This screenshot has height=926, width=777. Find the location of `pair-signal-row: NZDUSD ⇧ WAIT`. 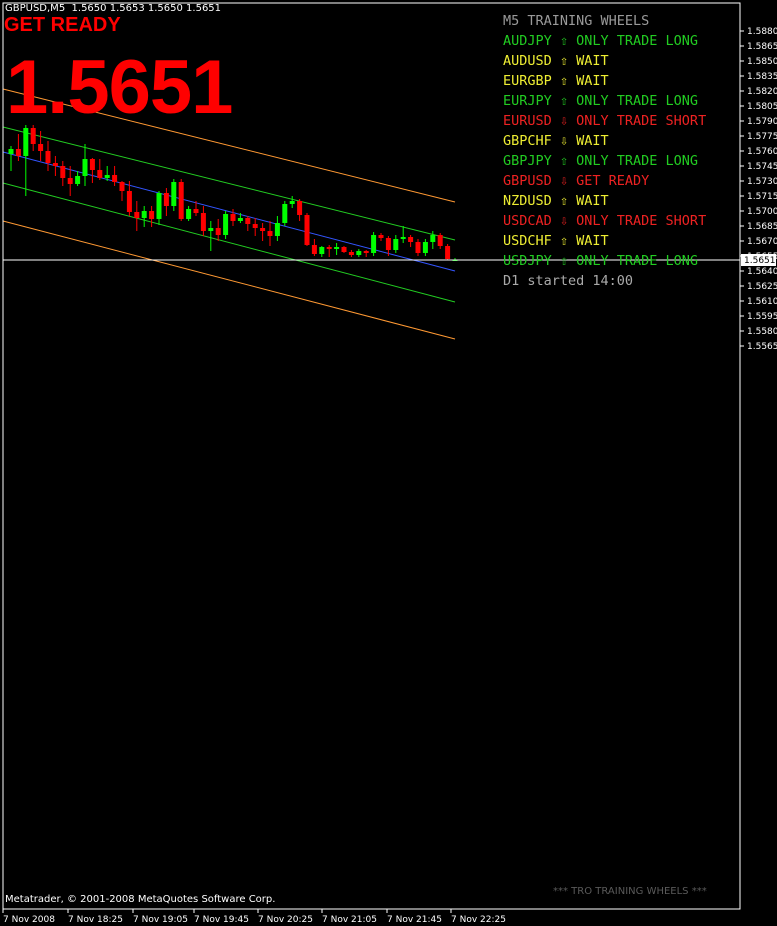

pair-signal-row: NZDUSD ⇧ WAIT is located at coordinates (556, 201).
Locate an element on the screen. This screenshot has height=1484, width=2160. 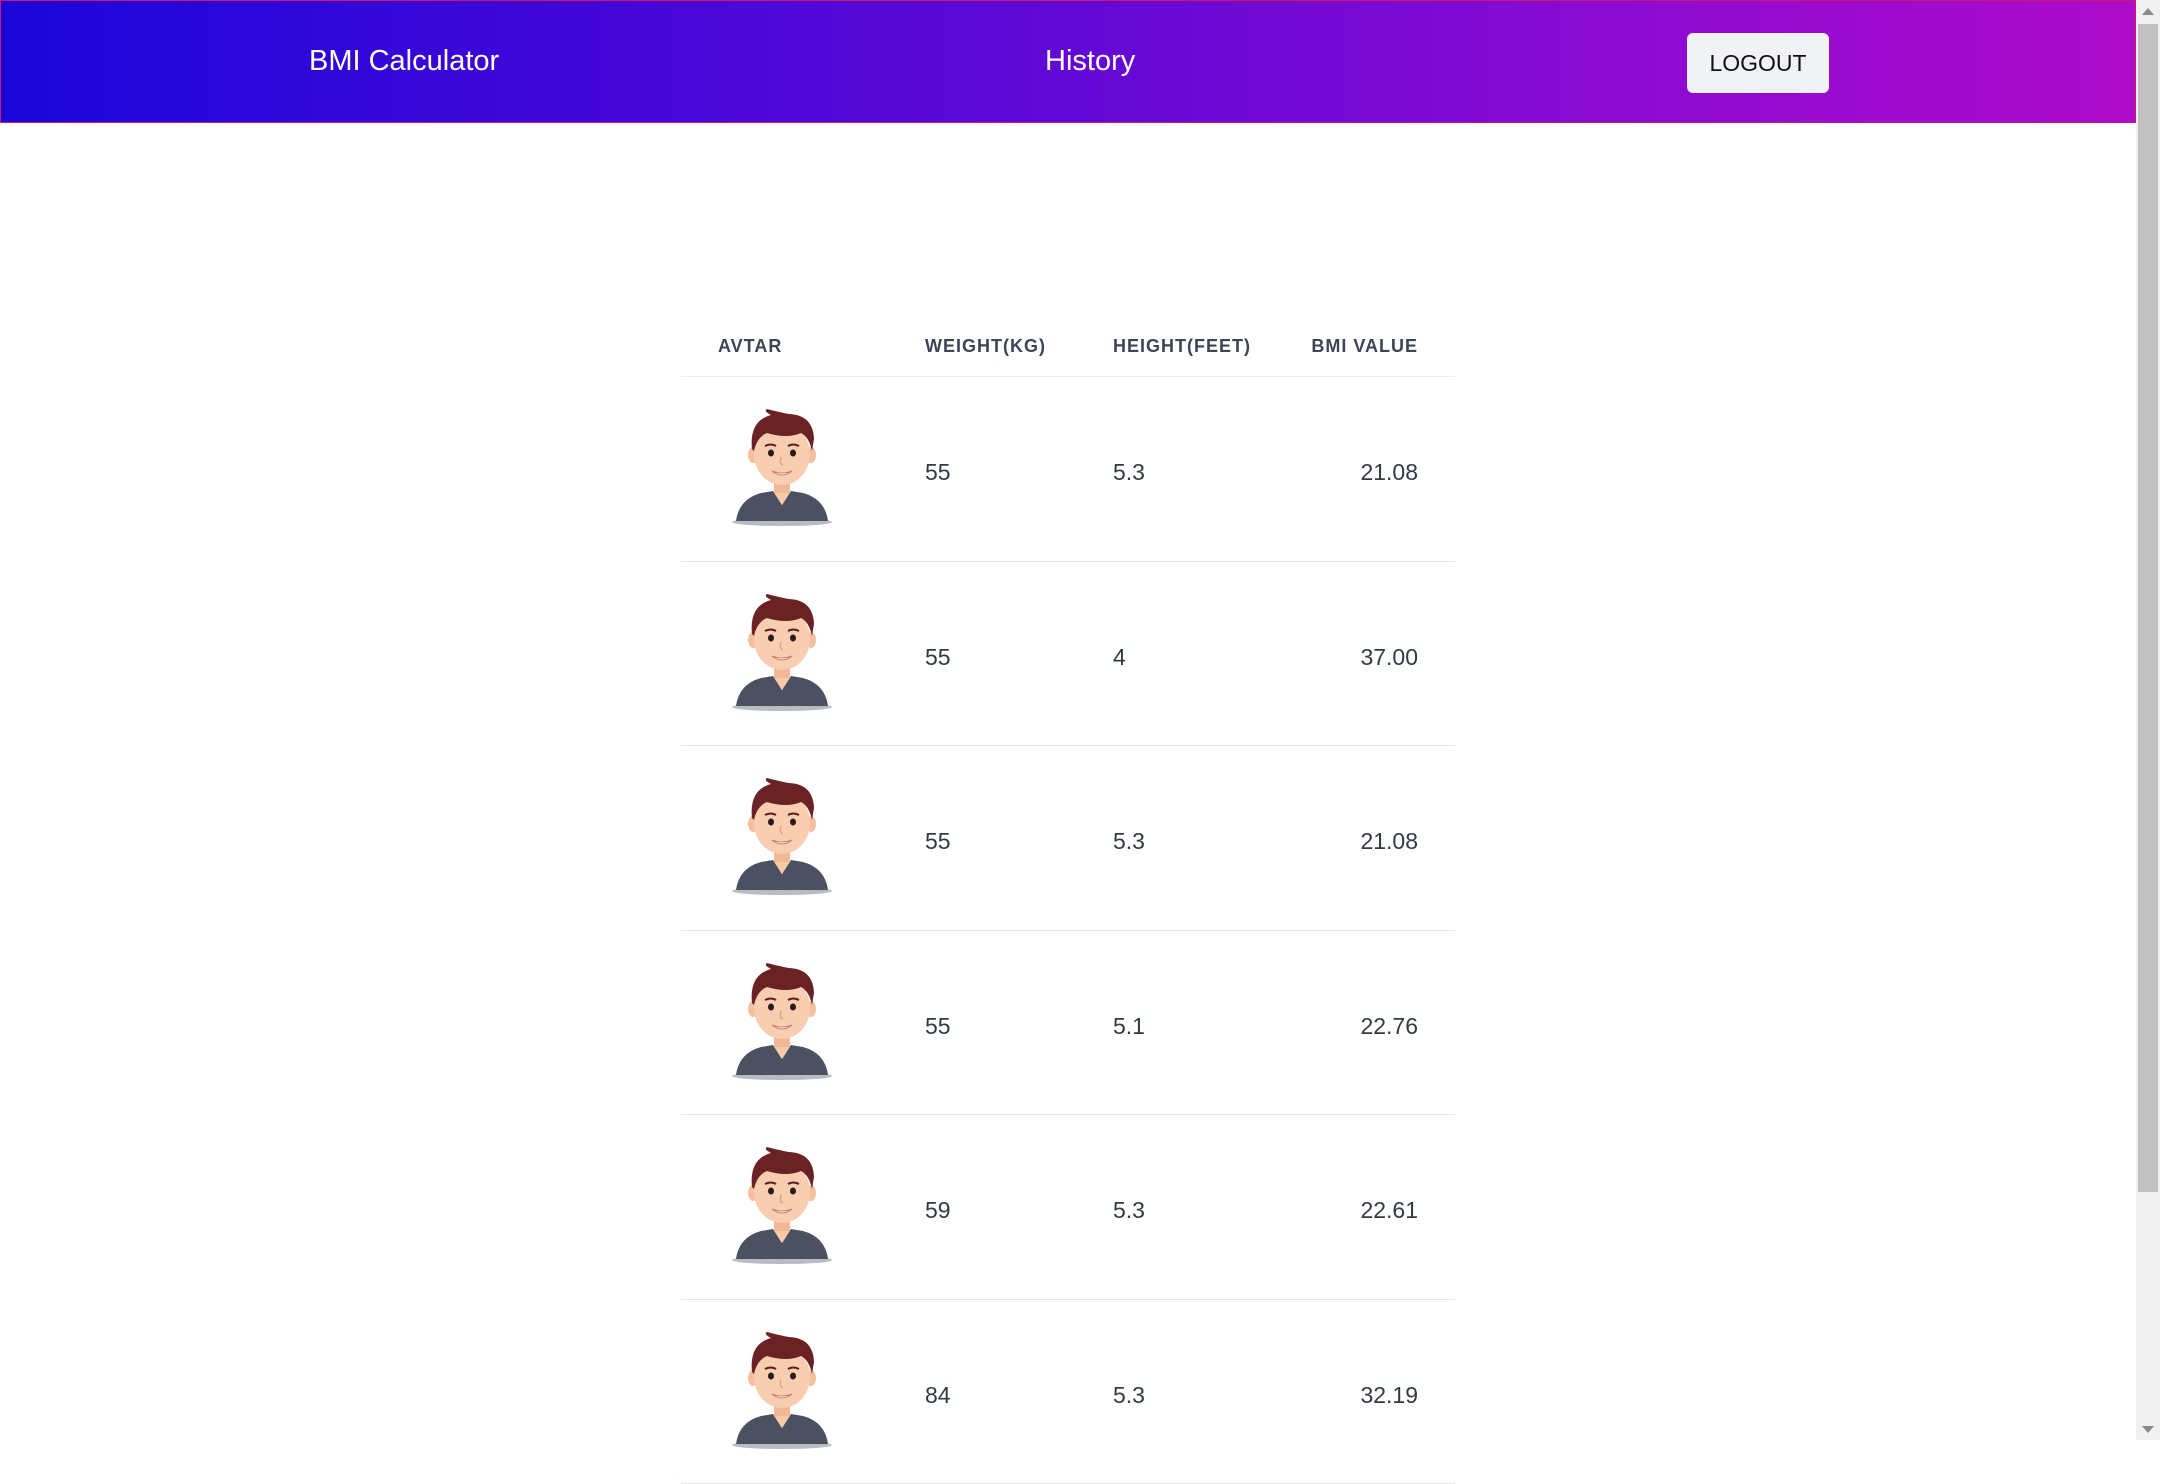
bmi-cell: 32.19 is located at coordinates (1389, 1396).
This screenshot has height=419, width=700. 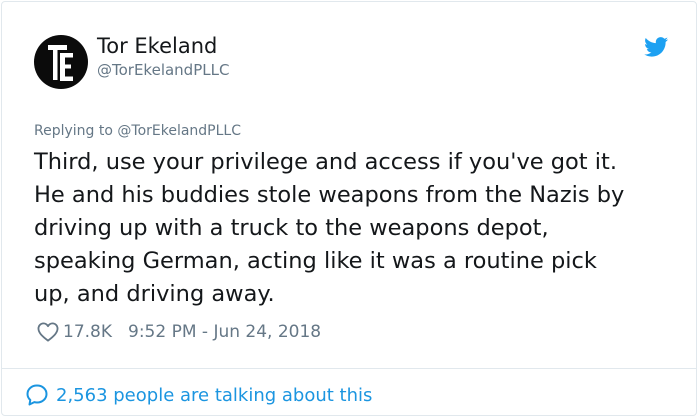 I want to click on like-count: 17.8K, so click(x=88, y=332).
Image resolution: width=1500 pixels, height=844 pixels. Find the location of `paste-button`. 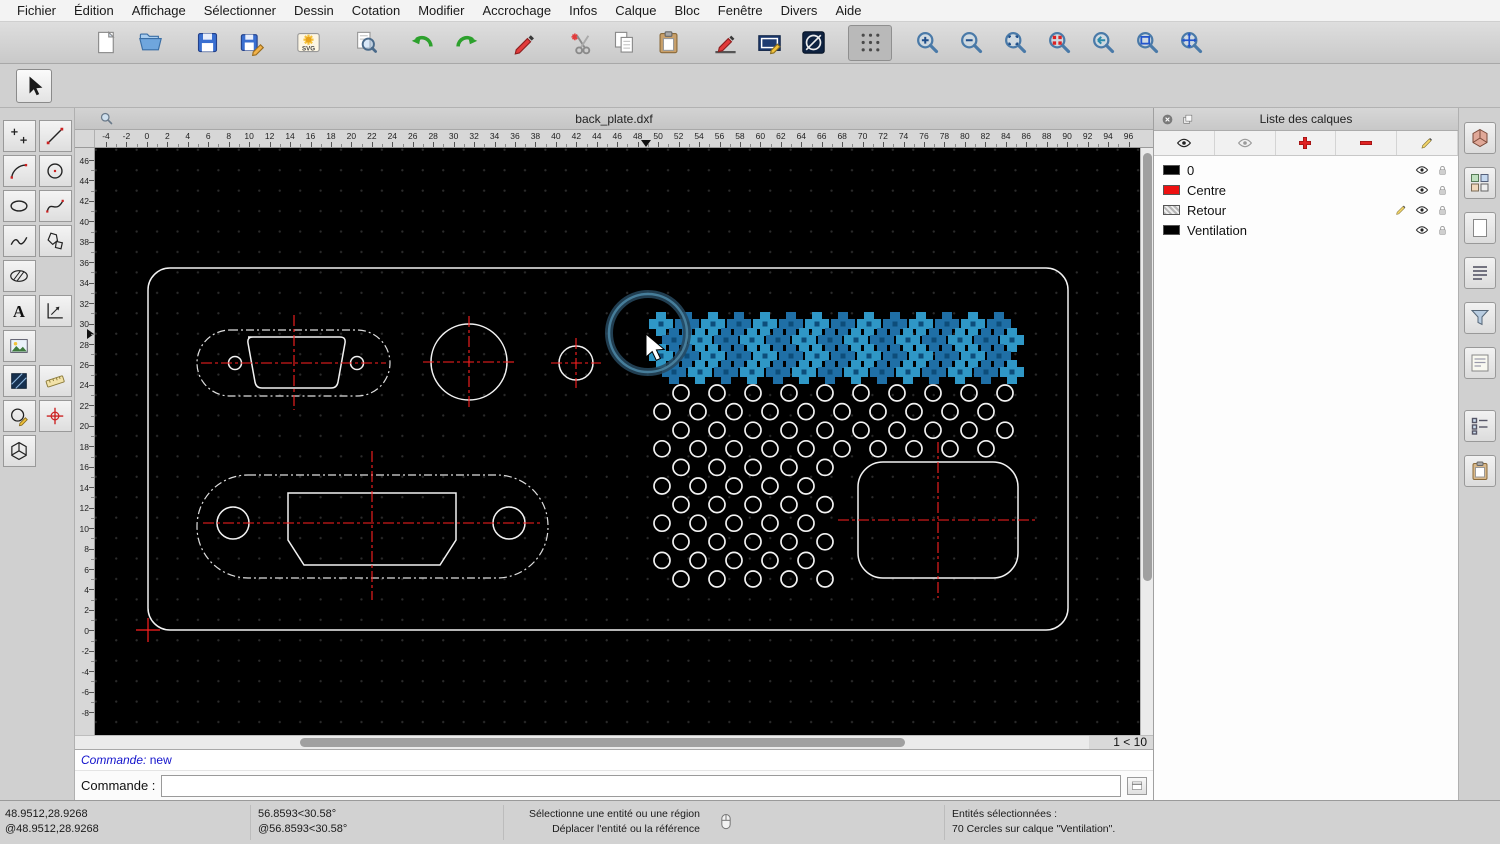

paste-button is located at coordinates (668, 43).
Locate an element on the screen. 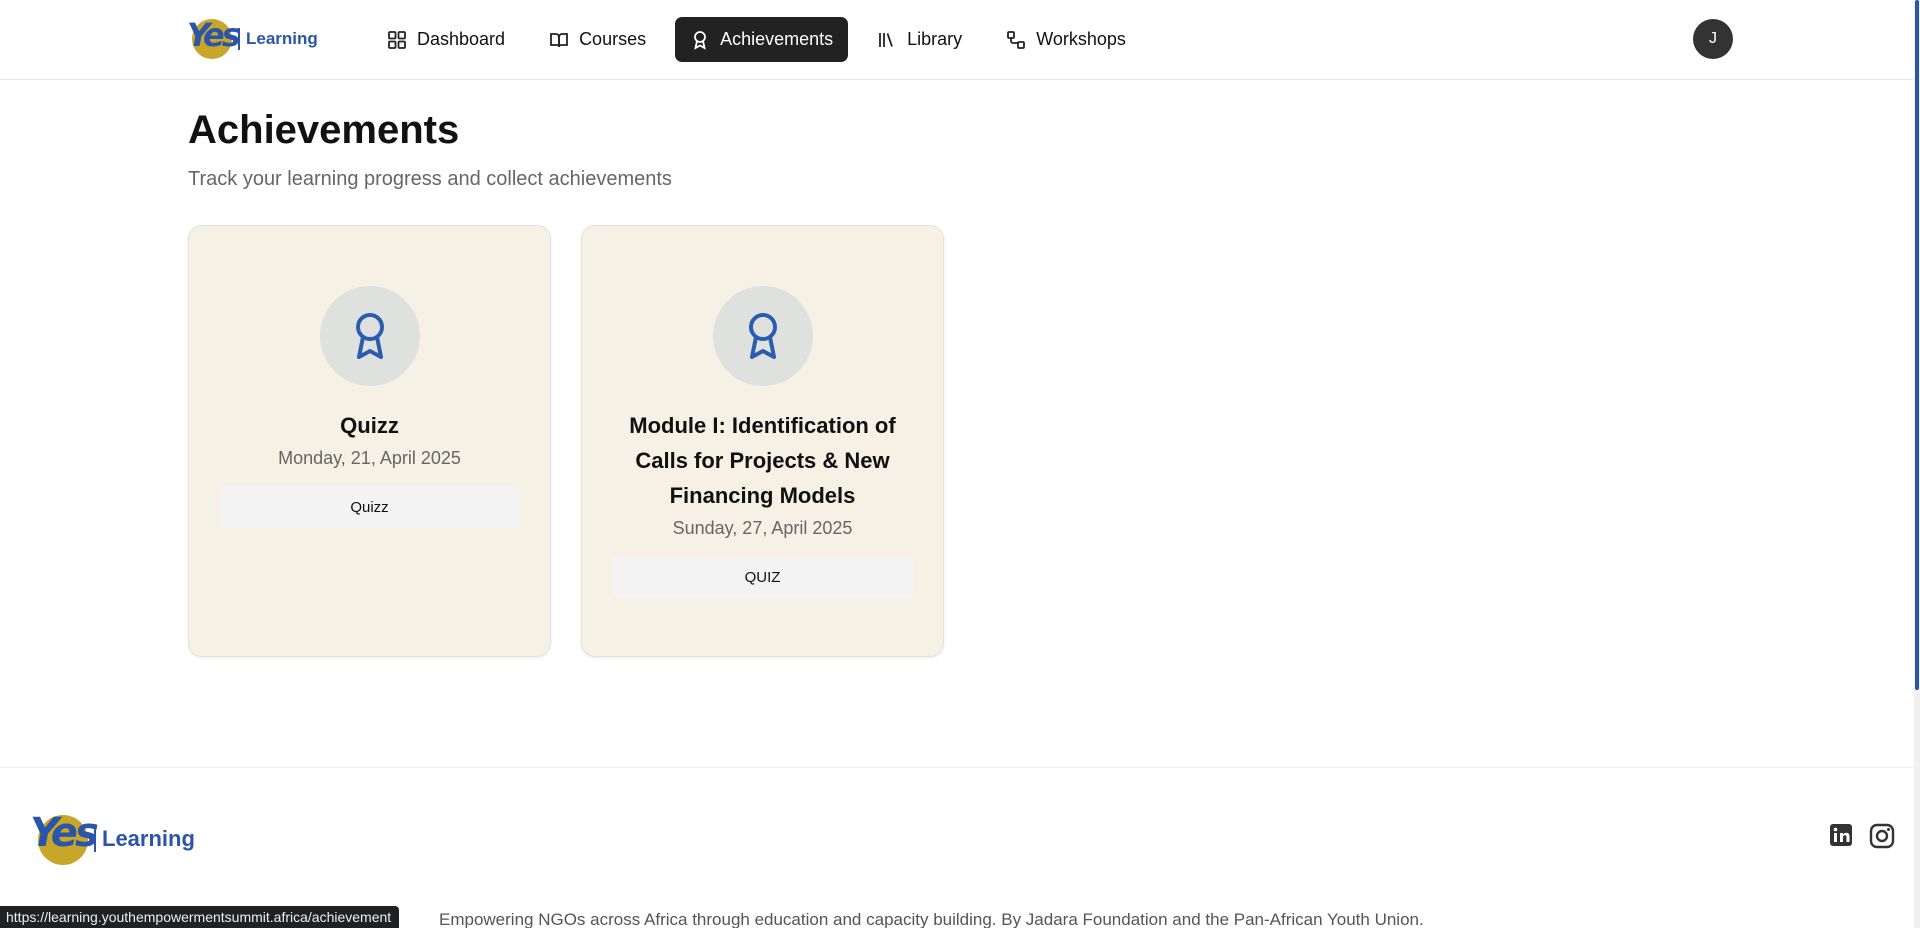  nav-item-library: Library is located at coordinates (920, 40).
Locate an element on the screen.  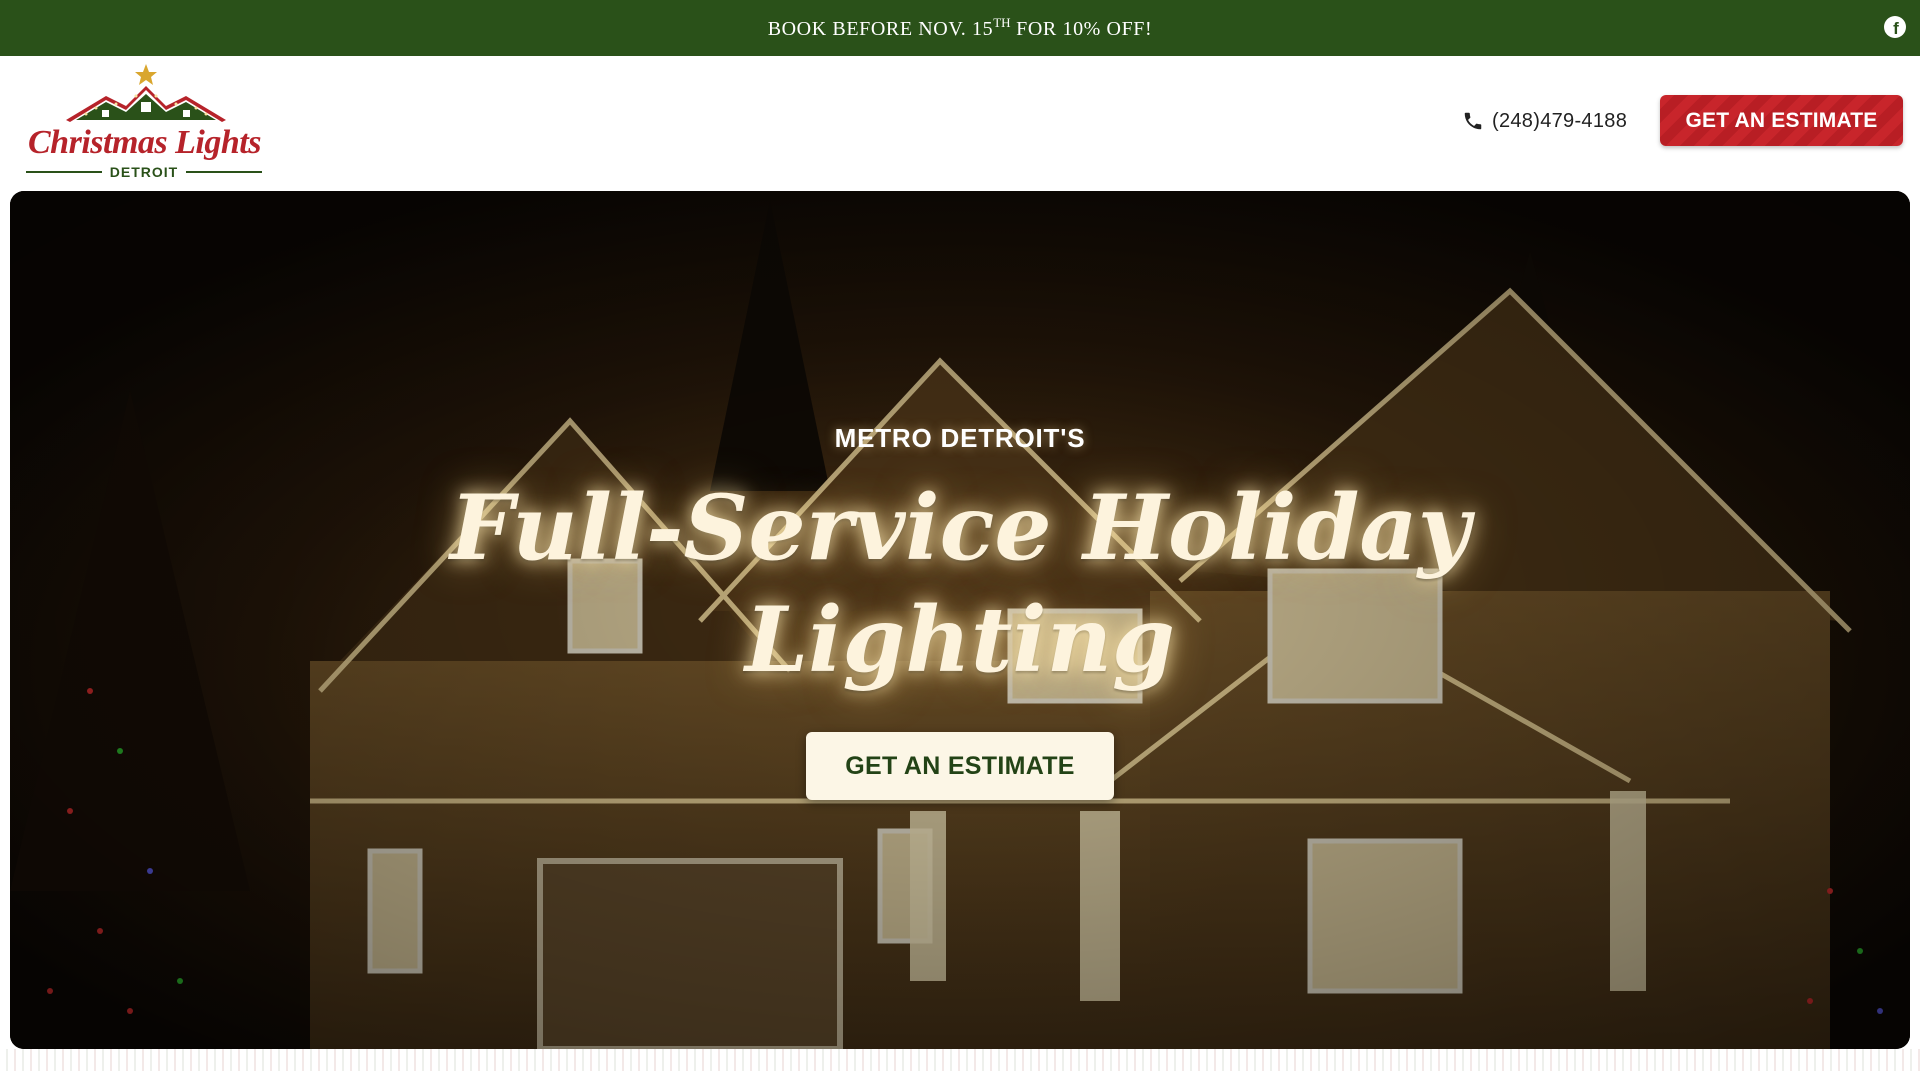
§
* [WHAT YOU ARE ASKED TO DO]
Copy the data verbatim from its beginning through the line containing "bmi-cell: 32.19 is", both ends included, and leave out the pictures.

* [RESPONSE]
This screenshot has height=926, width=777. Find the location of `pair-signal-row: NZDUSD ⇧ WAIT`. 

pair-signal-row: NZDUSD ⇧ WAIT is located at coordinates (556, 201).
Locate an element on the screen. This screenshot has height=1484, width=2160. 
bmi-cell: 32.19 is located at coordinates (1389, 1396).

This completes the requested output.